If we can move an ancient pyramid with the
click of a finger, I reasoned, who’s
to say how far we’ll go?
As
my grumbling grew louder, I began to realize that my frustration with facts was
far less productive than my exploration of their unreliability. And I figured if anything could put truth in
a headlock and wrestle it into submission, it was the essay. Not just any essay, mind you, but an essay
that understood the value of the surprise attack, one willing to get the jump
on truth by coming at it in a new way.
And so, weighing
in at 268 pages, I humbly present to you Blurring the Boundaries: Explorations to the Fringes of Nonfiction—an anthology of
genre-bending essays that (at least according to the back cover copy)

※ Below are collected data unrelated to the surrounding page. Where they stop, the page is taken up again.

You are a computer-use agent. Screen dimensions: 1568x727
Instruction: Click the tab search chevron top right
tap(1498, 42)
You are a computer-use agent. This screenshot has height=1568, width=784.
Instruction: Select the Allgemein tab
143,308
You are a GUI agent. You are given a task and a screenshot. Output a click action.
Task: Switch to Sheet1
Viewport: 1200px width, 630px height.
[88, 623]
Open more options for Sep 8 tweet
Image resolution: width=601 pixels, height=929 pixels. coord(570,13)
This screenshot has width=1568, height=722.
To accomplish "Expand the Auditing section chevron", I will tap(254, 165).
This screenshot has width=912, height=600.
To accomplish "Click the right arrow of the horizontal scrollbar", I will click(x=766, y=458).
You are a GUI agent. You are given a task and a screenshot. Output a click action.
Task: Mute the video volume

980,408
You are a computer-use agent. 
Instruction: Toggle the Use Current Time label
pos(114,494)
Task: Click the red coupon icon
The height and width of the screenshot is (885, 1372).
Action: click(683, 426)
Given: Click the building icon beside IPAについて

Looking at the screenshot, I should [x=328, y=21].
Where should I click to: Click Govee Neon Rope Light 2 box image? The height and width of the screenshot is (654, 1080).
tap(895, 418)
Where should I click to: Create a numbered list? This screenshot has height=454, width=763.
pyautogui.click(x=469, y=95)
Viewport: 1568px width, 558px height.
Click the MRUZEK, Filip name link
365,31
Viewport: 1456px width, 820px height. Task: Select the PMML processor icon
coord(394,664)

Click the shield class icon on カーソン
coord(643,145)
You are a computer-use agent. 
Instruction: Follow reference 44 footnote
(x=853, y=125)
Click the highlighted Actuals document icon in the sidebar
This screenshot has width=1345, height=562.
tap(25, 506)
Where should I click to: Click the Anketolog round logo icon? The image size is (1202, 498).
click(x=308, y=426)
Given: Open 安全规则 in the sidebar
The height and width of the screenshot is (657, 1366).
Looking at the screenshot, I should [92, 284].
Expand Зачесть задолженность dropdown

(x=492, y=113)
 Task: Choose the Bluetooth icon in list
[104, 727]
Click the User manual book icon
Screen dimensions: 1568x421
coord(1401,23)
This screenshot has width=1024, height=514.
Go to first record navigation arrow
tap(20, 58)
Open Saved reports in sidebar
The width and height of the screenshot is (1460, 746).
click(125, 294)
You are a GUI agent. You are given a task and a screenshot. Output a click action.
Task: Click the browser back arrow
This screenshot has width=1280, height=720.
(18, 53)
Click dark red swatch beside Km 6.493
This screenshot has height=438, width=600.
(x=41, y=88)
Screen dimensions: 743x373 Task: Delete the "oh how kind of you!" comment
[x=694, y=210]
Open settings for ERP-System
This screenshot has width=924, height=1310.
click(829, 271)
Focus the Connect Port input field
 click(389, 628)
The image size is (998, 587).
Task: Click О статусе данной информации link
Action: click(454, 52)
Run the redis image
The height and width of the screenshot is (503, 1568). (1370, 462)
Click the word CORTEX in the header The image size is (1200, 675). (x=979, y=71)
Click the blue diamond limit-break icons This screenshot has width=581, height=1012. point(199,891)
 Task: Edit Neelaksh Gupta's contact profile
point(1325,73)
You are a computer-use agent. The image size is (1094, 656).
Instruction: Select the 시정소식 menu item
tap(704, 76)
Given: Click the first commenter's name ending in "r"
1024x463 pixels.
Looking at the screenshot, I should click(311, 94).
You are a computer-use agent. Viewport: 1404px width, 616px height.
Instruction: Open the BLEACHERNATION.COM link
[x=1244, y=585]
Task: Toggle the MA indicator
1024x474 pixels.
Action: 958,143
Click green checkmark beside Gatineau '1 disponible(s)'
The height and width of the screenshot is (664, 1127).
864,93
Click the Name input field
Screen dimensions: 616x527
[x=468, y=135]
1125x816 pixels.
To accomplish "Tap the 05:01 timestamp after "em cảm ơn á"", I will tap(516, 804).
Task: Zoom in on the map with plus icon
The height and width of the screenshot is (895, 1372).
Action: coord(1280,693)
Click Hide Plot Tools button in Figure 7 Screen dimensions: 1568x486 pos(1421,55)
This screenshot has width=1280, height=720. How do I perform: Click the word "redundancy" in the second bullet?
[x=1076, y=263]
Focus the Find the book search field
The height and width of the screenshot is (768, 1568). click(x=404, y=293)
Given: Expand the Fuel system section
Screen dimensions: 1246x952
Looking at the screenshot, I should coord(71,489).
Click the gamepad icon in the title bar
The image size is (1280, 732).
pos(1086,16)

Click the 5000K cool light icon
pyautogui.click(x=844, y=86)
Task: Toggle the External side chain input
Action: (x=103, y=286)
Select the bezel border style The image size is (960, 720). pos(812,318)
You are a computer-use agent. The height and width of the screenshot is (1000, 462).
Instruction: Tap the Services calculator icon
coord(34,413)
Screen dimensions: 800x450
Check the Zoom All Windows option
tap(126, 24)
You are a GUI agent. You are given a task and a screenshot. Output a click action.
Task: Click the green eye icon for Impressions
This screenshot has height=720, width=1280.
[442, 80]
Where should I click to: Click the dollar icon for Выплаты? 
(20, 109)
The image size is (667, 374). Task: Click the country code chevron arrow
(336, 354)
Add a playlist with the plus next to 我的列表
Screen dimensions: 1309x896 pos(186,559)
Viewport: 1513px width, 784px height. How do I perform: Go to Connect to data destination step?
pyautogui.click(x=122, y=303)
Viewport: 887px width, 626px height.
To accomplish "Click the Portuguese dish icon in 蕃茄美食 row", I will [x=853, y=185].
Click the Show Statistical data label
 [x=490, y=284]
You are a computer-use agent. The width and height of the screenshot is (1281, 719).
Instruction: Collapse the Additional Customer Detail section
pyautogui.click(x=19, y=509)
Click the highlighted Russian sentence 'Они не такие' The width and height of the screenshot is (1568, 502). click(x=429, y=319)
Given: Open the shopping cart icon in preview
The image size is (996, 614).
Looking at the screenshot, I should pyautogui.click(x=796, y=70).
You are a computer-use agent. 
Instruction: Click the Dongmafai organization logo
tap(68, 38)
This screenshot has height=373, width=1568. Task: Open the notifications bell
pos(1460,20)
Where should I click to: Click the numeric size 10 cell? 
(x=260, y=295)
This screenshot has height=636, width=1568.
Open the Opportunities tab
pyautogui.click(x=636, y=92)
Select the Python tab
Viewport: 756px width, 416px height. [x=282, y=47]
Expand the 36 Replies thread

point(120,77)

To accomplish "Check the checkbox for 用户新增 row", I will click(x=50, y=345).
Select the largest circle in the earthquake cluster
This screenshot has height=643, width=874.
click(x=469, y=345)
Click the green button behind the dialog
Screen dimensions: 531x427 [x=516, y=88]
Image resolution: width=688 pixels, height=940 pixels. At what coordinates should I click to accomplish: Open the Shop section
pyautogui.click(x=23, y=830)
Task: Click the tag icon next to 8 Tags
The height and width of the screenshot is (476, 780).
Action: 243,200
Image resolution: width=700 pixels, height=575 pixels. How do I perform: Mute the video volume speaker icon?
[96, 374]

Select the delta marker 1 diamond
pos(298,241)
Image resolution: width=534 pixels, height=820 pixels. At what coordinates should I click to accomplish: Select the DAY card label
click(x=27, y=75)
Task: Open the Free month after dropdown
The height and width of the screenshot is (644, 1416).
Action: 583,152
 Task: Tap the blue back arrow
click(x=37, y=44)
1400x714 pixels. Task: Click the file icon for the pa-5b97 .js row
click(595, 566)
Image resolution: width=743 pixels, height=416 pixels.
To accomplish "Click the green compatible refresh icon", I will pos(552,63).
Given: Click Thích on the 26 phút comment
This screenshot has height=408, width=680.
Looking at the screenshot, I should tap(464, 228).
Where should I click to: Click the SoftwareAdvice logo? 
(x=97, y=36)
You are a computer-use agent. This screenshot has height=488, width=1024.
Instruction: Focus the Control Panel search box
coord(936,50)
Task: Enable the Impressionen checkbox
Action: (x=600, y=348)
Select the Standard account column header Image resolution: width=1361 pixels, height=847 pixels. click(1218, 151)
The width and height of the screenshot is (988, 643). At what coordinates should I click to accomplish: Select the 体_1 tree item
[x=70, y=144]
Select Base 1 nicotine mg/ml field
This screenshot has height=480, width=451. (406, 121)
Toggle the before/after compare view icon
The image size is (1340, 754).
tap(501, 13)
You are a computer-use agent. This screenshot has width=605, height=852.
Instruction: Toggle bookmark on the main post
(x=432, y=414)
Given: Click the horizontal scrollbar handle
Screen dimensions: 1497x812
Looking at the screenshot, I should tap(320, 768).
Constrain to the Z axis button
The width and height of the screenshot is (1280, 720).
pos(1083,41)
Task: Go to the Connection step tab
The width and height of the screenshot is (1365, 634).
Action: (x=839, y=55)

continually toe the line between “truth and memory, honesty and artifice, facts
and lies.” Rather than whining ad
nauseam about pyramids and Pluto, I asked 20 of today’s most renowned writers
and teachers to help me put truth on trial by fiddling with form, fragmentation,
structure, sequence, and all the other traditional conventions essay writers
hold so dear. I was seeking a new
definition of nonfiction—or at least a renewed debate on the matter—and I was
grateful for the legion of intrepid explorers who dared enter the
wilderness alongside me. Writers like
Marcia Aldrich, Monica Berlin, Eula Biss, Ryan Boudinot, Ashley Butler, Steven
Church, Stuart Dybek, Beth Ann Fennelly, Robin Hemley, Naomi Kimbell, Kim Dana
Kupperman, Paul Maliszewski, Michael Martone, Ander Monson, Dinty W. Moore,
Susan Neville, Brian Oliu, Lia Purpura, Wendy Rawlings and Ryan Van Meter.
Not only did they embark into this
wilderness by offering their essays, but they even provided helpful maps in the
form of mini-essays—each of which sought to give the reader new insight into the
writer’s own explorations of genre. Add
to this pedagogically-practical and thematically-linked writing exercises, and
readers now had a complete guidebook for this burgeoning terrain.
Taken
together, these essays challenge and confound, but it’s my hope that they might
also create a new space for the essay form, or at least encourage other writers
to assist in mapping a landscape we know little about.
Who among us will put the pyramids back
to scale or return Pluto to its planetary state? Or more importantly, who will subvert
what we think we know by showing us
what we don’t?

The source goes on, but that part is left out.